The merger transaction will be analysed by the Tribunal.
published: Jun 09, 2015 10:00 AM last modified: May 11, 2016 04:32 PM

The General Superintendence of the Administrative Council for Economic Defense – CADE, in a decision published in the Official Gazette on 5 June 2015, submitted the merger transaction regarding the acquisition of all quotas of Condor Pincéis Ltda. by Tigre S/A – Tubos e Conexões, to the Tribunal for analysis (Merger File no. 08700.009988/2014-09).

Condor Pincéis is responsible for the manufacturing and sale of tools for artistic and school painting and estate property painting. Tigre S/A – Tubos e Conexões belongs to Grupo Tigre, also comprising the companies Pincéis Tigre – Ferramentas para Pintura, Plena – Acessórios em PVC, Claris – Portas e Janelas em PVC e Tigre ADS – Tubos Corrugados em PEAD. In its wide portfolio, Grupo Tigre commercializes paint brushes, brushes, paint rollers and other painting accessories.

After analysis of information provided by the parties, competitors and customers in the market, the General Superintendence verified that Tigre and Condor are the two largest companies in the market of paint brushes. The other competitors are significantly smaller. As a result of the proposed transaction, Tigre would control more than 70% of the market.

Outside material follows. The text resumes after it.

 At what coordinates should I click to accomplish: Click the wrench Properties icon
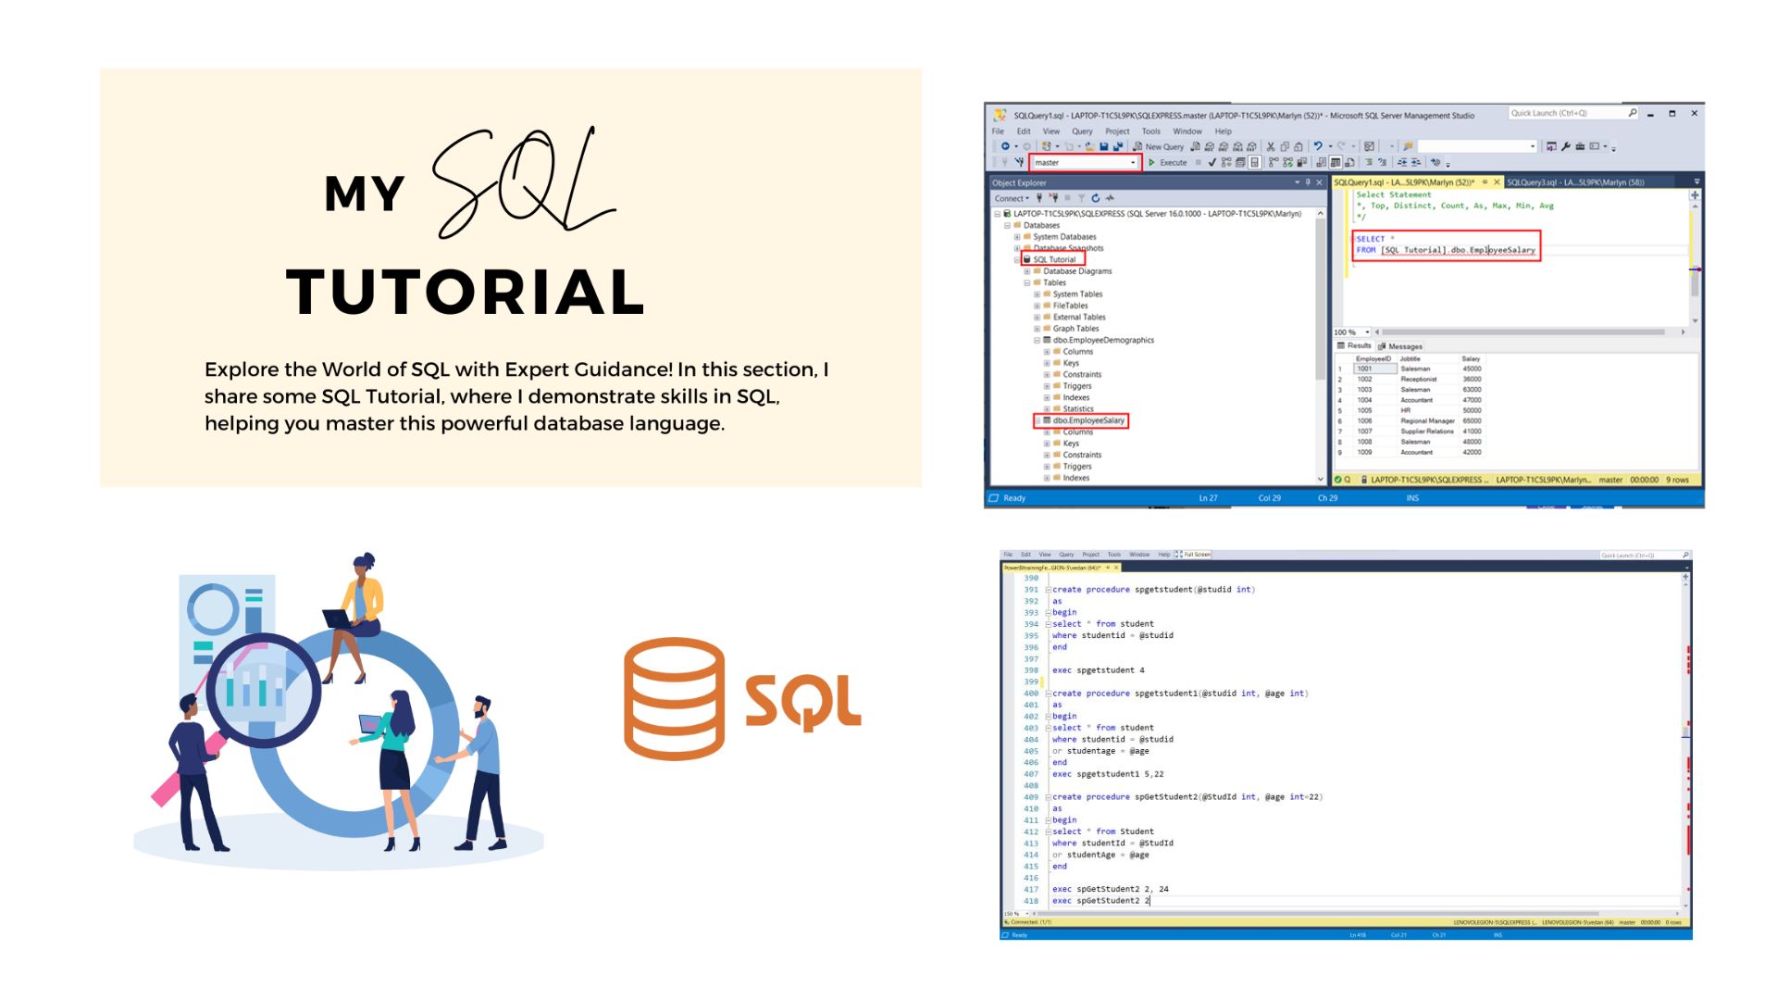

The General Superintendence also concluded that the transaction raises competition concerns in the markets of brushes, paint rollers and painting accessories, despite the existence of a significant competitor in these markets. According to the issued opinion, the increase in Tigre’s portfolio power in those market segments could jeopardize the access of smaller companies to the points of sale.

Furthermore, some characteristics were identified in the analyzed markets, which also raise competition concerns with relation to the possibility of coordination between the main companies in the market of brushes.

Considering the competition concerns, the General Superintendence understood that the approval of the merger in the terms it was notified would result in price increasing and in the elimination of competitors. In this sense, the General Superintendence challenged the merger before CADE’s Tribunal, which will be responsible for the final decision, and can approve, block or impose remedies to prevent the identified problems. The Tribunal’s decision can be applied either unilaterally or by means of a settlement with the parties.

The merger operation was notified in December 2014 and the parties presented amendments to the notification file on 7 January 2015. The legal term for CADE’s final decision is of 240 days, extendable for more 90 days.